Les enfants, c’est bien connu, faut toujours que ça exagère. Et Shel Silverstein, c’est bien connu, c’est un grand enfant. Il navigue dans la démesure enfantine comme un poisson dans l’eau.

Tenez, par exemple, si il se voit en possession d’une girafe il ne s’en contente pas, il accumule les idées loufoques et imagine les situations les plus improbables.

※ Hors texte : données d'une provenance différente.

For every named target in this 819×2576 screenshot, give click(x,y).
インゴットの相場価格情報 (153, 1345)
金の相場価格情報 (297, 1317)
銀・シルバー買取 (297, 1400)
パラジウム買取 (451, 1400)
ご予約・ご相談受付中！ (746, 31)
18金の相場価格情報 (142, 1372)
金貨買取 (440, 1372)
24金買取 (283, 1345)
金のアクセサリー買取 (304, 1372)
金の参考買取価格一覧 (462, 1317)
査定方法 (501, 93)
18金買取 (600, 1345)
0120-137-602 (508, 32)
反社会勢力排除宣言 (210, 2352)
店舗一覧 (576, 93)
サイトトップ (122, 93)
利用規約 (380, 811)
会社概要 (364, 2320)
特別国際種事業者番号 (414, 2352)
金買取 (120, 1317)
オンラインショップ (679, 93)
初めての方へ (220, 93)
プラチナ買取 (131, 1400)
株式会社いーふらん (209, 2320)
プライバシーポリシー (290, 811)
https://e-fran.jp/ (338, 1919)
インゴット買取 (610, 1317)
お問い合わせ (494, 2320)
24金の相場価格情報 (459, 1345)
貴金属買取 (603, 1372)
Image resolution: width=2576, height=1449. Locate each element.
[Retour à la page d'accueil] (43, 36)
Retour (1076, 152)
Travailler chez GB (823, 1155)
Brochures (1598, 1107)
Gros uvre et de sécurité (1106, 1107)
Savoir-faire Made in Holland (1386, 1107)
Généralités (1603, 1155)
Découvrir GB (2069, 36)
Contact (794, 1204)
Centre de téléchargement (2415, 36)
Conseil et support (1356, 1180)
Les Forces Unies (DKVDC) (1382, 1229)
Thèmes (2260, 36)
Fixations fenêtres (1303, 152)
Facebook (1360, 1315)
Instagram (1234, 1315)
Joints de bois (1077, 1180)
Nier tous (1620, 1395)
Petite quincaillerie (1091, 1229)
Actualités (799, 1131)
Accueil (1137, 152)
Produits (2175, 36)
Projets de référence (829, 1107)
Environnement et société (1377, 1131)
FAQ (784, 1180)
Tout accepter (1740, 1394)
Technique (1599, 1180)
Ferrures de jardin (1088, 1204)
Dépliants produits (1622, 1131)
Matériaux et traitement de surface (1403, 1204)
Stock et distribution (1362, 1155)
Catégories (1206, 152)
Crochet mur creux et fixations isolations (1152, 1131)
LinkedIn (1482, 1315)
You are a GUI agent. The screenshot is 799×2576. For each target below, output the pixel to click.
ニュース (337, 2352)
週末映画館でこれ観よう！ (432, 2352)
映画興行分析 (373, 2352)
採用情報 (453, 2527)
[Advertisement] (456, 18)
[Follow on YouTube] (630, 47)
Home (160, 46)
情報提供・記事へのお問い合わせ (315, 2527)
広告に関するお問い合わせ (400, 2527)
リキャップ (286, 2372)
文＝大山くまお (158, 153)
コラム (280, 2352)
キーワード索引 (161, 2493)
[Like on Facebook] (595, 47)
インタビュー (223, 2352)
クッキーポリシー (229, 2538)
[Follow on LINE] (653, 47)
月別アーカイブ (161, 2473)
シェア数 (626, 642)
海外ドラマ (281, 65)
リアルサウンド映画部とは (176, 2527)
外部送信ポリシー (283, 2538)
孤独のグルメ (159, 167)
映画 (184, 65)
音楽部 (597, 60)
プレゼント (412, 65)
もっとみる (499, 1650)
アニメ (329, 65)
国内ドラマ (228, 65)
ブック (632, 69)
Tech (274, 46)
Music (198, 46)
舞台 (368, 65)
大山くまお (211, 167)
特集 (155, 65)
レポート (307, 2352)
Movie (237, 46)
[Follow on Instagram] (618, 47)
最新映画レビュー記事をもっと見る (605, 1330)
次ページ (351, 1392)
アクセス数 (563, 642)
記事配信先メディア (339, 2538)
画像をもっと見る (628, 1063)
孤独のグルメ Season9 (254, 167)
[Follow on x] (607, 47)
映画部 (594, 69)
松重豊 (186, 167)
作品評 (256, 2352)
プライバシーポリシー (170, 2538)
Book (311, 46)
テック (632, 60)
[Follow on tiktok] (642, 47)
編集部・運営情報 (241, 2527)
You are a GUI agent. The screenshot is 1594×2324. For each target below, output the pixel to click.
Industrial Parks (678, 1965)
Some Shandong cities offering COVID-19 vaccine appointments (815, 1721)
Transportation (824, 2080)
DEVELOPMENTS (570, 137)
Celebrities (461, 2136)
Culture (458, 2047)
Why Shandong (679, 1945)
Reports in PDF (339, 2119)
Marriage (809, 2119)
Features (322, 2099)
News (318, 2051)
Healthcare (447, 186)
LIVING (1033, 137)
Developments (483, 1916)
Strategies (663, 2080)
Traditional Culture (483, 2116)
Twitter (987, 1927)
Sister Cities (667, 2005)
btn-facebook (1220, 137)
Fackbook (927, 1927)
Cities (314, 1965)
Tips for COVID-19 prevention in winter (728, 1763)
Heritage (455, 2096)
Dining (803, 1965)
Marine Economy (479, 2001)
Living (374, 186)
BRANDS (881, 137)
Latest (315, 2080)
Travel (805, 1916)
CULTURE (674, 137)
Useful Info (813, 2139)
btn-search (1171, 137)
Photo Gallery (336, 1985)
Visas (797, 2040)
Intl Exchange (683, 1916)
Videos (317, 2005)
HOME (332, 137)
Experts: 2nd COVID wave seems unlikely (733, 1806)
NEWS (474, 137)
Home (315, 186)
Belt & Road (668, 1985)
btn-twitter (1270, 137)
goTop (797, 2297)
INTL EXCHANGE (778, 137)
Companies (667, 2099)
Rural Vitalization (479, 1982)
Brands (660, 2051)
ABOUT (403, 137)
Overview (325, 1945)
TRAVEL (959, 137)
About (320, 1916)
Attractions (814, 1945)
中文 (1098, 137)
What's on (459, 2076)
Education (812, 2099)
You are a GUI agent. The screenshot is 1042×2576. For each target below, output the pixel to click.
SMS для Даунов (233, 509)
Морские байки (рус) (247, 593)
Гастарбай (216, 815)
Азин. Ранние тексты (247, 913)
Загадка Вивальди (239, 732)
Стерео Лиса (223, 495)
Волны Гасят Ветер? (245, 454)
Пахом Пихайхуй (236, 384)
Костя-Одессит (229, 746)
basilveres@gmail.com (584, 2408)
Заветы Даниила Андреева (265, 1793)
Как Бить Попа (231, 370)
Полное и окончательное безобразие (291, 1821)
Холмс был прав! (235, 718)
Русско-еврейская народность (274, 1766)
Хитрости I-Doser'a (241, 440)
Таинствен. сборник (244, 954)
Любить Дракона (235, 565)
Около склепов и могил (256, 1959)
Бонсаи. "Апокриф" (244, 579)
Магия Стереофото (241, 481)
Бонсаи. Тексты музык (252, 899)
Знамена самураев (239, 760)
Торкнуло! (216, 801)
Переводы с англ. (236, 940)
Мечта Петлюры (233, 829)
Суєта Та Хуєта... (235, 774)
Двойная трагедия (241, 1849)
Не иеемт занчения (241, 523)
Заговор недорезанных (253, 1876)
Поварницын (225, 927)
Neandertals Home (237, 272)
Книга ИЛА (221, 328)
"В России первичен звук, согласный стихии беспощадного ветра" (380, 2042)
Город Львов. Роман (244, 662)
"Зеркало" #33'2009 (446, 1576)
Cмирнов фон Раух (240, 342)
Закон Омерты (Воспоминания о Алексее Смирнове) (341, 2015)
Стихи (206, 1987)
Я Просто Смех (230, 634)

Pourtant, les choses commencent très sobrement. “Si j’avais une girafe…” dit le texte, alors que sur la page blanche un enfant dessiné au simple trait noir possède déjà l’animal. Ça doit être cette page blanche justement qui a stimulé l’auteur. Une grande page toute blanche comme ça, forcément, ça donne envie. Il faut bien investir l’espace. Alors l’enfant étire l’animal, jusqu’à lui faire occuper la double page. Le voilà doté d’une girafe et demie, ce qui le met déjà dans une situation inconfortable (vous avez déjà essayé de tenir en laisse une girafe et demie?)

Et, quitte à posséder une girafe et demie, pourquoi ne pas l’affubler d’un chapeau dans le quel niche un rat? Je ne peux qu’imaginer la joie enfantine de Shel Silverstein accumulant au fil des pages accessoires et personnages plus étonnants les uns que les autres.

Se laissant emporter par son imagination, l’enfant se retrouve, tantôt perplexe tantôt amusé, en compagnie d’un putois, d’une guêpe, d’un dragon à roulettes, d’une baleine, et de bien d’autres choses encore, tous entourant toujours la girafe (et demie), dans un dessin de plus en plus fournit qui envahit la page au point qu’elle peine à contenir tout ce petit monde.

Et puis, après le temps de l’escalade, vient celui du dénouement. Après ce joyeux tourbillon le retour au calme va prendre un peu de temps, bien entendu. Avec la même absurdité que dans le début du livre la girafe et son petit maître vont voir disparaître chapeau-rat, complet veston, baleine et autre dragon à roulettes. On retrouve le blanc de la page, on reprend son souffle et on est tenté de recommencer immédiatement.

Si vous aimez le grand n’importe quoi (ce qui est mon cas) vous ne pouvez qu’apprécier cet album. On rit, on se laisse emporter, on ne se rend même pas compte à quel point cette accumulation dans l’image et dans le texte ressemble aux jeux d’enfants.

Ajoutons à cela un texte délicieusement désuet (la première édition date de 1964) chantant comme un poème. Voilà un album plein de gaieté que je conseillerais plutôt en rentrant de l’école qu’avant de se coucher. Un peu trop stimulant pour accompagner le sommeil, si j’en crois l’expérience de mes mouflettes (qu’un rien stimule à l’heure d’aller au lit).